Data records Start Marker
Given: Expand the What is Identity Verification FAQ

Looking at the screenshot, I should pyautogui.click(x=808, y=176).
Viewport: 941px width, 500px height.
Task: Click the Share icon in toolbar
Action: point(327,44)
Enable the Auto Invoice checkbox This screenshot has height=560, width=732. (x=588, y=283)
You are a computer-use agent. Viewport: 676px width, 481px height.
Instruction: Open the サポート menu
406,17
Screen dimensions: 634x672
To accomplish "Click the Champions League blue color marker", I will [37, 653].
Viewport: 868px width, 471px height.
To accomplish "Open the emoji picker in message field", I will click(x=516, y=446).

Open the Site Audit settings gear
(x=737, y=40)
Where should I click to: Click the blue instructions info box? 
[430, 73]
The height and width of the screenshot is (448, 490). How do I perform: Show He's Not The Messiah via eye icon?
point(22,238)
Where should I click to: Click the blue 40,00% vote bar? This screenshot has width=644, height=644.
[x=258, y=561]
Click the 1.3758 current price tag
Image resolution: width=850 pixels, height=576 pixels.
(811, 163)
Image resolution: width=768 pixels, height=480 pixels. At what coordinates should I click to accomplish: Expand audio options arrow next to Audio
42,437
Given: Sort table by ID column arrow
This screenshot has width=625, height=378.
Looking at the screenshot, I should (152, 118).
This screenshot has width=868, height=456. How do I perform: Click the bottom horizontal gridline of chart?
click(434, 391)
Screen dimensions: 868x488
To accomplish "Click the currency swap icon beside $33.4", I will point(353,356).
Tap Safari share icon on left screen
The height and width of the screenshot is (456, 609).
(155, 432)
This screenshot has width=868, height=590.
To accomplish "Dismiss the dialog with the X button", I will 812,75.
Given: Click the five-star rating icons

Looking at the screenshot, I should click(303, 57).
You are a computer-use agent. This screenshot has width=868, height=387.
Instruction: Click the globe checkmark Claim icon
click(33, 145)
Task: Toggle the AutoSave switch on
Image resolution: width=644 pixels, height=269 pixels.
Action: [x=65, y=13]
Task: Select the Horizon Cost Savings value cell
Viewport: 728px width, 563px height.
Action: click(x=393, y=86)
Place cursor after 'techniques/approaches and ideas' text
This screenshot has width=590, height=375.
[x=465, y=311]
Data records End Marker
Output only the lines from the one that contains "Viewport: 728px width, 563px height." through the last line of the data above, each restated exactly.

◆ Result for this exercise ◆
Viewport: 728px width, 563px height.
Action: click(x=393, y=86)
Place cursor after 'techniques/approaches and ideas' text
This screenshot has width=590, height=375.
[x=465, y=311]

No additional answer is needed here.